> _Assignment_
Restate word for word all of the lines below, with each image left out.

(Saved data entries)

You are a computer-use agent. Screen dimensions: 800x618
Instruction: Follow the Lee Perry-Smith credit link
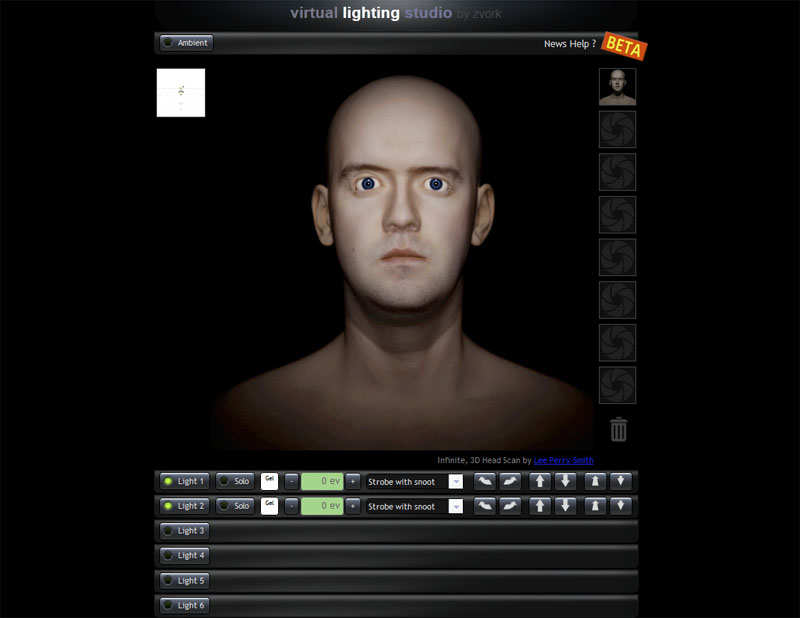point(563,460)
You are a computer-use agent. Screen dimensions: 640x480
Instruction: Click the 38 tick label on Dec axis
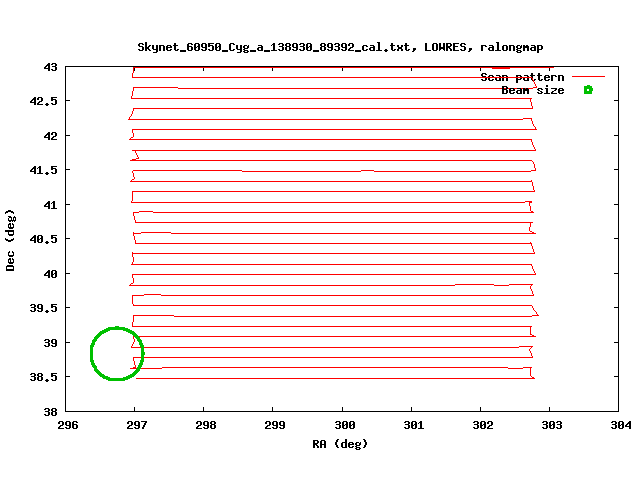pyautogui.click(x=50, y=411)
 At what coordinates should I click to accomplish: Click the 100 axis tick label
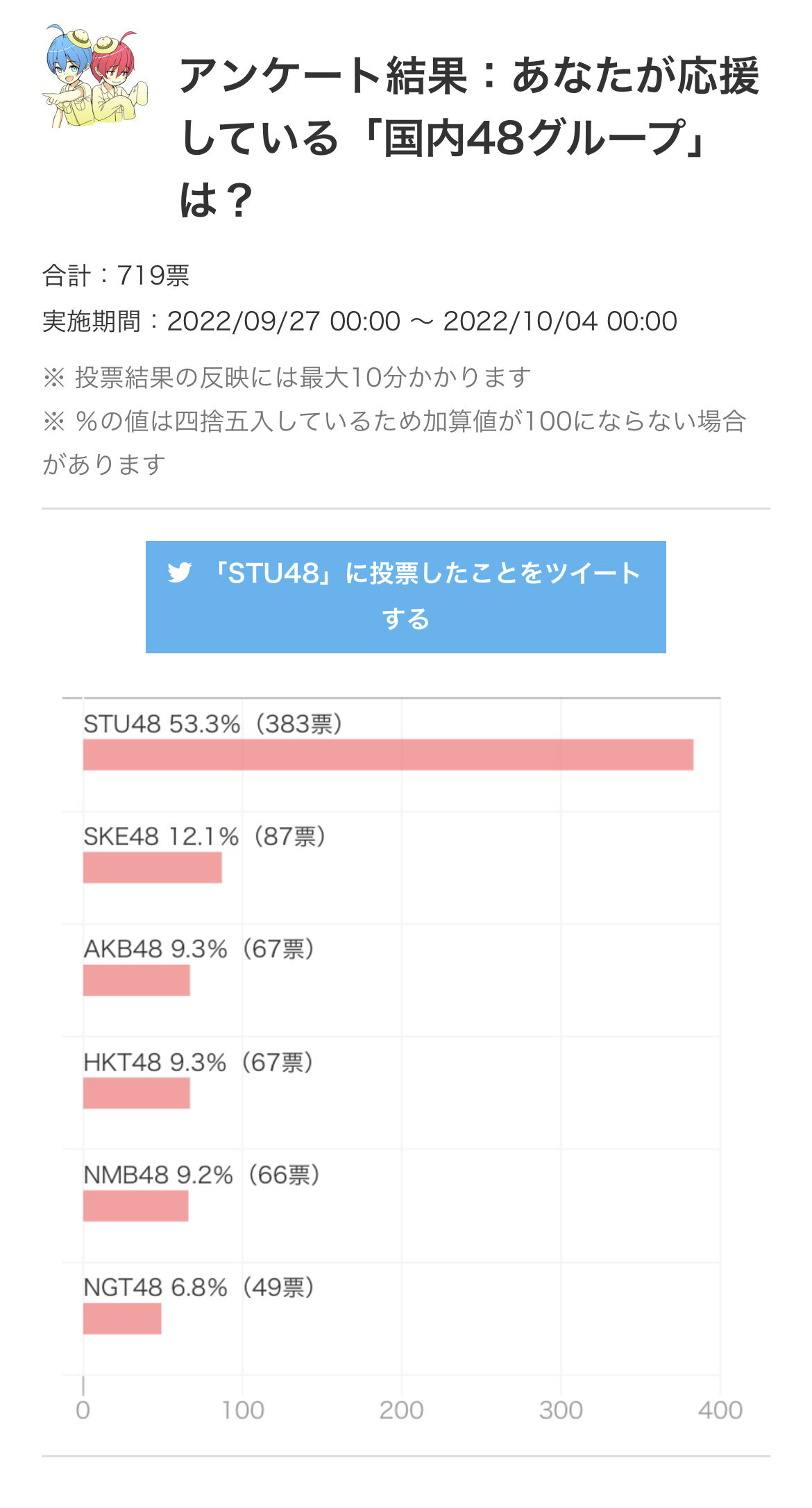(x=242, y=1410)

> _Reply_
You are a computer-use agent. Screen dimensions: 800x618
Instruction: Follow the Lee Perry-Smith credit link
point(563,460)
You are a computer-use agent. Screen dimensions: 640x480
Instruction: Click the 38 tick label on Dec axis
pyautogui.click(x=50, y=411)
 At what coordinates should I click to accomplish: Click the 100 axis tick label
(x=242, y=1410)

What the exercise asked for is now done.